Abstract 3107: Development of novel JAK2 inhibitors and PROTACs as chemical probes for the investigation of JAK2 inhibition and degradation

Abstract

Abstract Inhibition and, more recently, degradation of protein kinases is an important therapeutic strategy to modulate disregulated signaling pathways in the cell cycle. Janus kinase 2 (JAK2) is a protein kinase involved in the JAK/STAT pathway which is one of the 12 core cancer pathways; thus, the regulation of JAK2 is important in the maintenance of normal cell function. A fragment-based drug discovery approach was taken to synthesize novel JAK2 inhibitors based using building blocks suitable for PROTAC development. Small molecule inhibitors were analyzed through computational analysis to probe the binding interactions in the hinge region of the ATP active site of JAK2. PROTACs were designed to investigate the degradation of JAK2 based on small molecule ligands with high binding affinity to JAK2. Pyrrolopyrimidine and pyrimidine scaffolds were used to probe the hydrogen bonding interactions in the hinge region to investigate binding affinity. Modification of A-ring and B-ring fragments of the inhibitors and PROTACs were used to develop SAR through data obtained by functional assays, including differential scanning fluorimetry and 33P HotSpot™ kinase assay, in addition to in-vivo cell viability assays as models for myeloproliferative neoplasms. Several key pyrrolopyrimidine and pyrimidine core containing inhibitors and PROTACs bind strongly to JAK2 and modulate JAK2 activity in appropriate cancer cell lines. Citation Format: Briley A. Humphrey, Bao li, Renan B. Ferreira, Sujeewa R. Ranatunga, Tegan M. Rowsell, Luxin Sun, Harshani R. Lawrence, Ernst Schonbrunn, Gary Reuther, Nicholas J. Lawrence.

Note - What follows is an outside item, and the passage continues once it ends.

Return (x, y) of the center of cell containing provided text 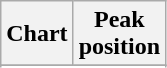
Chart (37, 34)
Peakposition (119, 34)
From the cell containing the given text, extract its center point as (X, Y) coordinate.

Development of novel JAK2 inhibitors and PROTACs as chemical probes for the investigation of JAK2 inhibition and degradation [abstract]. In: Proceedings of the American Association for Cancer Research Annual Meeting 2023; Part 1 (Regular and Invited Abstracts); 2023 Apr 14-19; Orlando, FL. Philadelphia (PA): AACR; Cancer Res 2023;83(7_Suppl):Abstract nr 3107.